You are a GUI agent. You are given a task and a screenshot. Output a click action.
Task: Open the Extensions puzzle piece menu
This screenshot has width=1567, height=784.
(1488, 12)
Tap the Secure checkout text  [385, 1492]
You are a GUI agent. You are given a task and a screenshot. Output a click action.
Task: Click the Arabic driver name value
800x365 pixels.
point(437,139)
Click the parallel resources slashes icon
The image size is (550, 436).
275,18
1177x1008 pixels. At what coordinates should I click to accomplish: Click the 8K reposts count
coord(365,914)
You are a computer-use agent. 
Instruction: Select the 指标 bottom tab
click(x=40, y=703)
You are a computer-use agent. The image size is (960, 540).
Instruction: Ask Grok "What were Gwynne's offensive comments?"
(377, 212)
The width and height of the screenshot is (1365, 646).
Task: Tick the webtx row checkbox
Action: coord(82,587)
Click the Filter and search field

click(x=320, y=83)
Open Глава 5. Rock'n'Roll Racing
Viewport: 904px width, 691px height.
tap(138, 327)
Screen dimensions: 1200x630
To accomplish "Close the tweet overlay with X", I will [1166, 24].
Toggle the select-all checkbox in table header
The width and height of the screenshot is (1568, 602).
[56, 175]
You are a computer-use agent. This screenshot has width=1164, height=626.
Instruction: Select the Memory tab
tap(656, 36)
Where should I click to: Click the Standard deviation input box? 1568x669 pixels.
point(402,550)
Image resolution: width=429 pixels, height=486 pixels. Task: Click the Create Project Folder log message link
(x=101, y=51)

Problem requirements:
Reproduce verbatim the part of the material that opens with the line containing "1177x1008 pixels. At" and closes with the last line of the material, both included.

Finished exercise:
1177x1008 pixels. At what coordinates should I click to accomplish: Click the 8K reposts count
coord(365,914)
You are a computer-use agent. 
Instruction: Select the 指标 bottom tab
click(x=40, y=703)
You are a computer-use agent. The image size is (960, 540).
Instruction: Ask Grok "What were Gwynne's offensive comments?"
(377, 212)
The width and height of the screenshot is (1365, 646).
Task: Tick the webtx row checkbox
Action: coord(82,587)
Click the Filter and search field

click(x=320, y=83)
Open Глава 5. Rock'n'Roll Racing
Viewport: 904px width, 691px height.
tap(138, 327)
Screen dimensions: 1200x630
To accomplish "Close the tweet overlay with X", I will [1166, 24].
Toggle the select-all checkbox in table header
The width and height of the screenshot is (1568, 602).
[56, 175]
You are a computer-use agent. This screenshot has width=1164, height=626.
Instruction: Select the Memory tab
tap(656, 36)
Where should I click to: Click the Standard deviation input box? 1568x669 pixels.
point(402,550)
Image resolution: width=429 pixels, height=486 pixels. Task: Click the Create Project Folder log message link
(x=101, y=51)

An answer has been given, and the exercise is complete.